PBMCs from SLE patients were labeled with Maackia amurensis agglutinin (MAA), Sambucus nigra agglutinin (SNA) or peanut agglutinin (PNA) lectins and mAbs against CD3 and CD4; cells were then analyzed by flow cytometry. The CD3+CD4+ population was subgated and the percentage of positive cells and expression density for MAA (A), SNA (B) and PNA (C) was calculated. Data for MAA and SNA analyses correspond to 10 inactive SLE patients, 4 active SLE patients, and 8 healthy individuals. Data for PNA analysis correspond to 5 inactive SLE patients, 4 active SLE patients and 8 healthy individuals. Representative histograms of ligands for MAA, SNA and PNA within CD4+ T cells comparing unstained cells (shadowed area), healthy individuals (grey line), inactive SLE patients (black line) and active patients (dashed line). The percentage of positive cells for each lectin was obtained using the SED algorithm.

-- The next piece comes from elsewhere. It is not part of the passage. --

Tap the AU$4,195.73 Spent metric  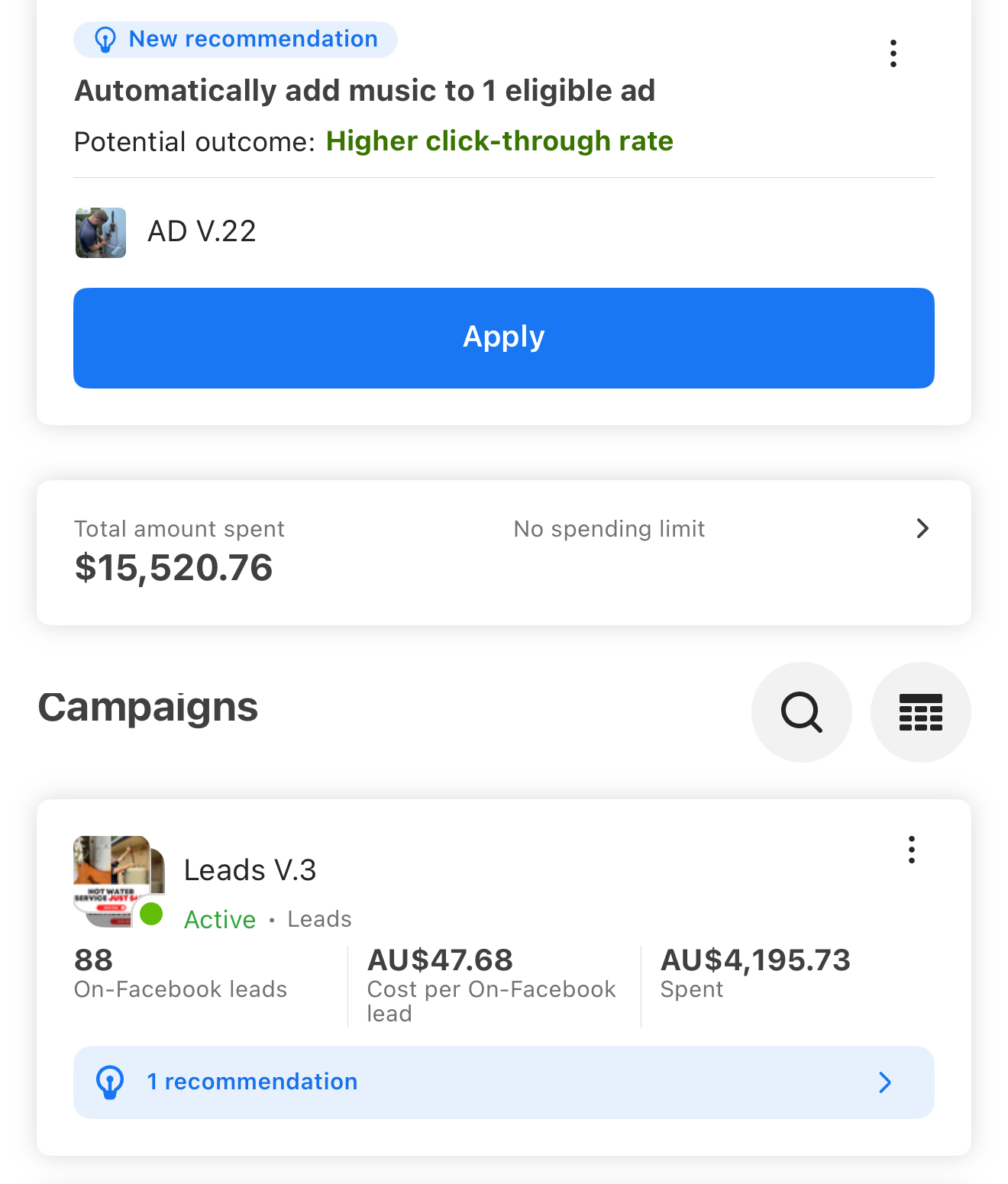coord(754,960)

Strp-APC = streptavidin-Allophycocyanin.

The frequency and expression density of ALL-recognized O-glycans on T helper cells from SLE patients correlate inversely with disease activity

Because low expression of ALL-recognized O-glycans on CD4+ T cells from active SLE patients was found, a correlation between recognition of CD4+ T cells from patients by ALL and the disease activity (SLEDAI) score was evaluated. A significant inversely proportional correlation between the percentage of ALL+ CD4+ T cells from SLE patients and the SLEDAI (r = −0.495, P = 0.0165) was observed (Fig. 3A). Similarly, ALL-recognized O-glycans expression density on CD4+ T cell surface correlated with the SLEDAI score (r = −0.450, P = 0.031), as exhibited in Fig. 3B. In contrast, no correlation was found between percentage of ALL+CD4+ T cells from SLE patients and renal failure or the disease chronic progression (data not shown).

Fig. 3.

The percentage of ALL+CD4+ T cells from SLE patients correlates inversely with the SLEDAI score.

Correlation analyses between percentage of ALL+ CD4+ T cells and SLEDAI score (A) and between expression density of ALL ligands and SLEDAI (B) from 23 SLE patients. Spearman correlation coefficient was used.

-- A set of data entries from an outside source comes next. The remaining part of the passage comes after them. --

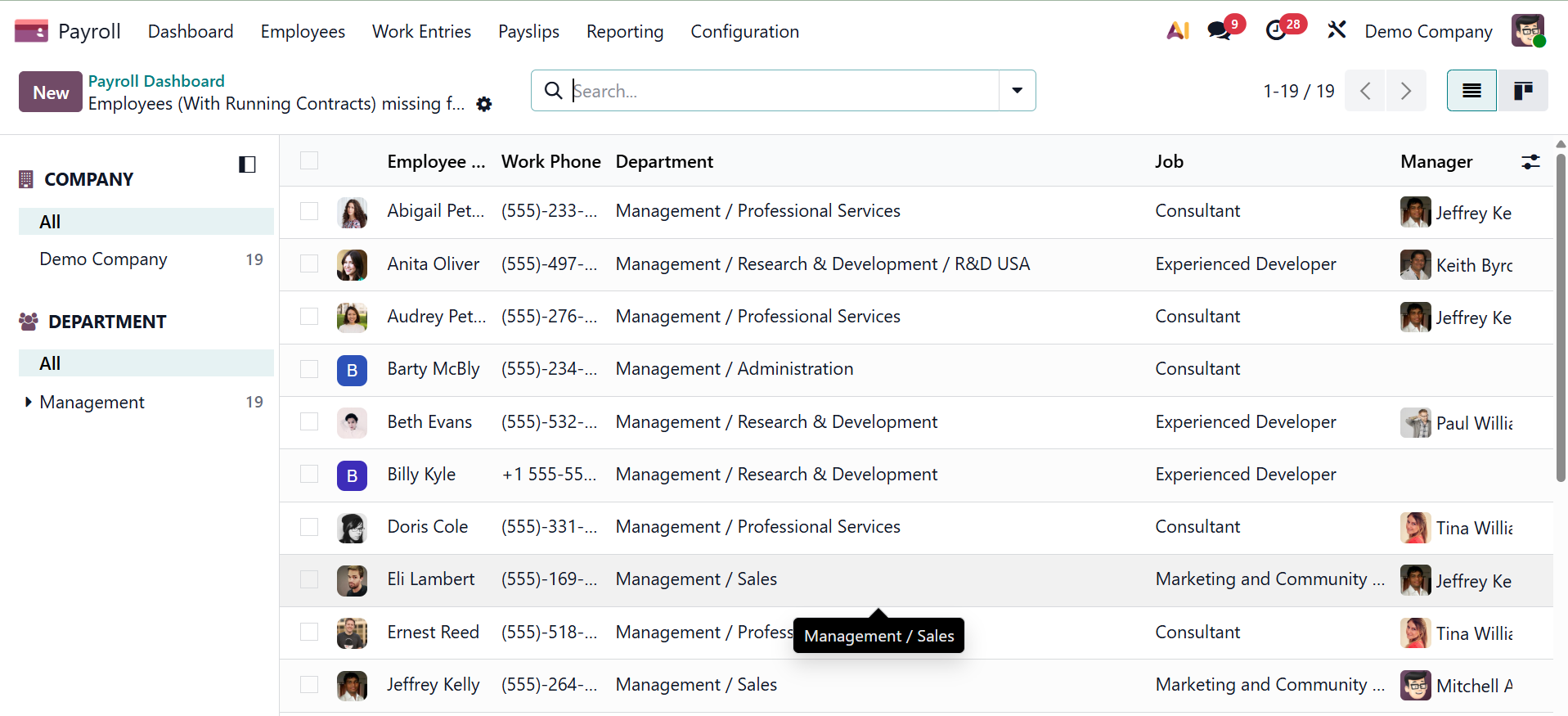1568x716 pixels.
Task: Open the Payslips menu
Action: pyautogui.click(x=528, y=31)
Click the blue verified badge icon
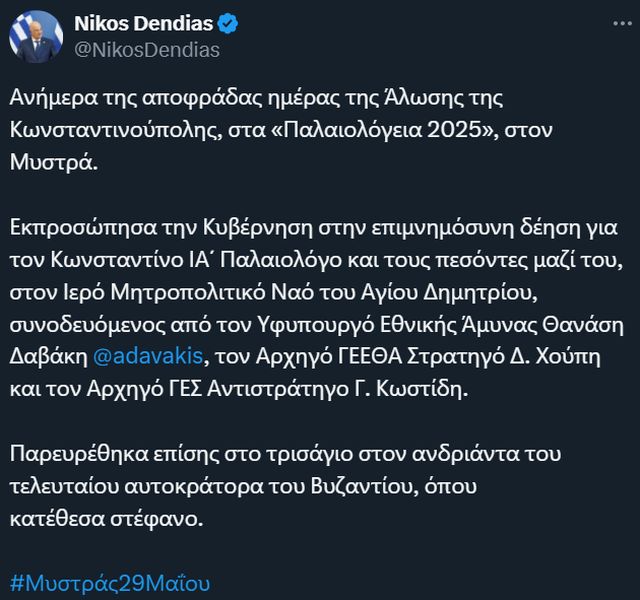Screen dimensions: 640x600 pyautogui.click(x=225, y=24)
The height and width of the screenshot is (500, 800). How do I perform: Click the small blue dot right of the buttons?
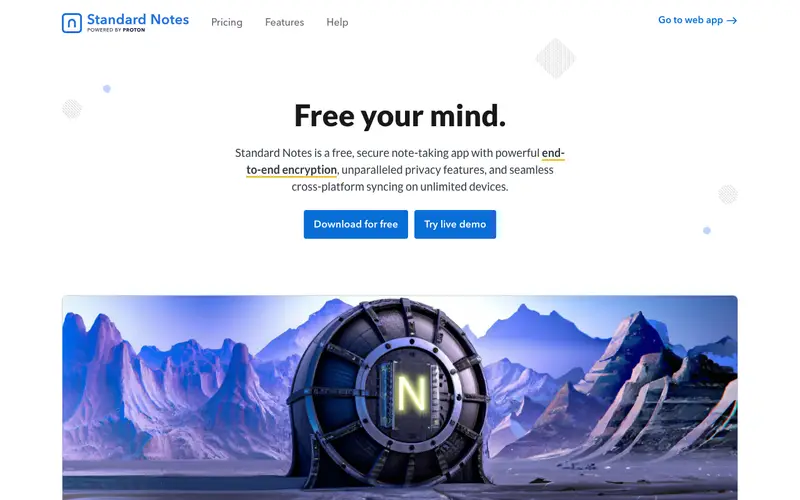707,231
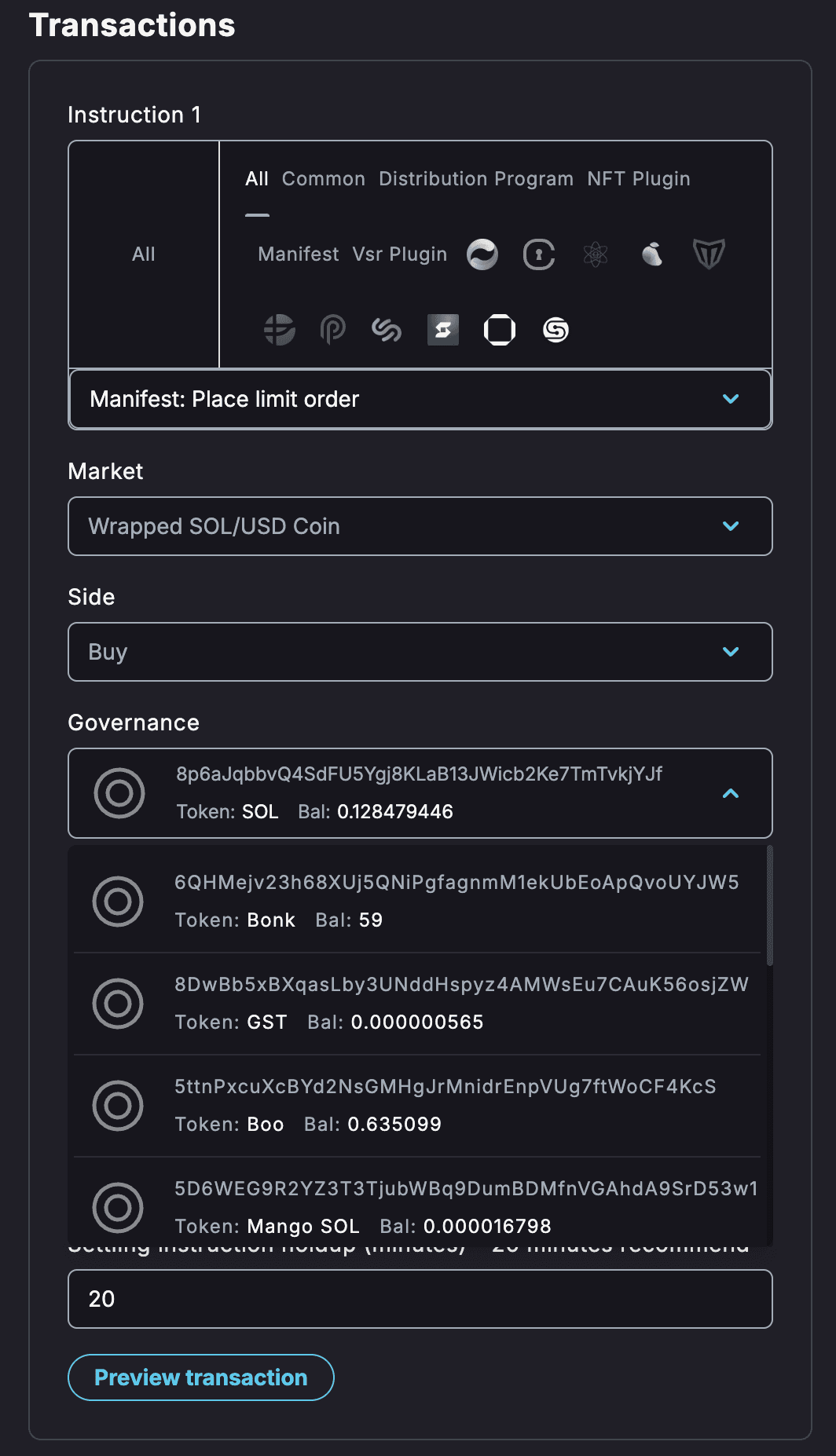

The O-glycosylation detected by ALL is present in both activated and regulatory T helper cells from SLE patients

Glycosylation has been shown as an essential process involved in T cell activation (Daniels et al. 2002), and given that a decrease of ALL ligands on cells from active SLE patients was observed, an analysis of the activated-status on T helper cell subpopulations was carried out. For this, T helper cells were analyzed according to the expression of activation markers such as CD25 and CD127. The results showed that the percentage of ALL-recognized CD4+CD25+CD127+ T cells from inactive SLE patients was significantly higher (92 ± 6.3%) than those cells from active SLE patients (77 ± 10.2%) or healthy controls (88 ± 4.1%). Similar results were observed in ALL-recognized O-glycan expression, which was higher in cells from inactive SLE patients (MFI 792 ± 126.0) than in cells from active SLE patients (MFI 549 ± 126.7) or healthy controls (MFI 525 ± 65.3). In both cases there was a statistical difference of P < 0.001 (Fig. 4A).

To further confirm the diminution in ALL-ligands expression on activated CD4+ T cells from patients with active SLE, an anti-HLA-DR mAb was used to define activated T helper cells. Similarly, the proportion of ALL-recognized CD4+HLA-DR+ T cells from active SLE patients was lower than those cells from inactive SLE patients (85 ± 9.8% vs. 93 ± 3.4%, respectively, P < 0.01) or healthy controls (85 ± 9.8% vs. 93 ± 3.2%, respectively, P < 0.01). In contrast, there were no differences in ALL-recognized O-glycan expression density on HLA-DR+CD4+ T cells from healthy controls or patients, independently of their SLE status (Fig. 4B). Regarding CD4+CD25highCD127low regulatory T cells (Treg), a reduction in the frequency of ALL+ Treg cells from active SLE patients was again found in comparison with cells from inactive SLE patients (67 ± 10.8% vs. 82 ± 9.0%, respectively, P < 0.01). In the same way, CD4+CD25highCD127low T cells from active SLE patients and healthy controls showed a lower expression of ALL-ligands than cells from inactive SLE patients (MFI 476 ± 101.2 and MFI 443 ± 61.2 vs. MFI 599 ± 92.0, respectively); these differences were statistically significant (Fig. 4C).

Fig. 4.

Activated and regulatory CD4+ T cells show a decreased expression of O-glycans and a lower cell percentage is recognized by Amaranthus leucocarpus lectin (ALL) in active SLE patients.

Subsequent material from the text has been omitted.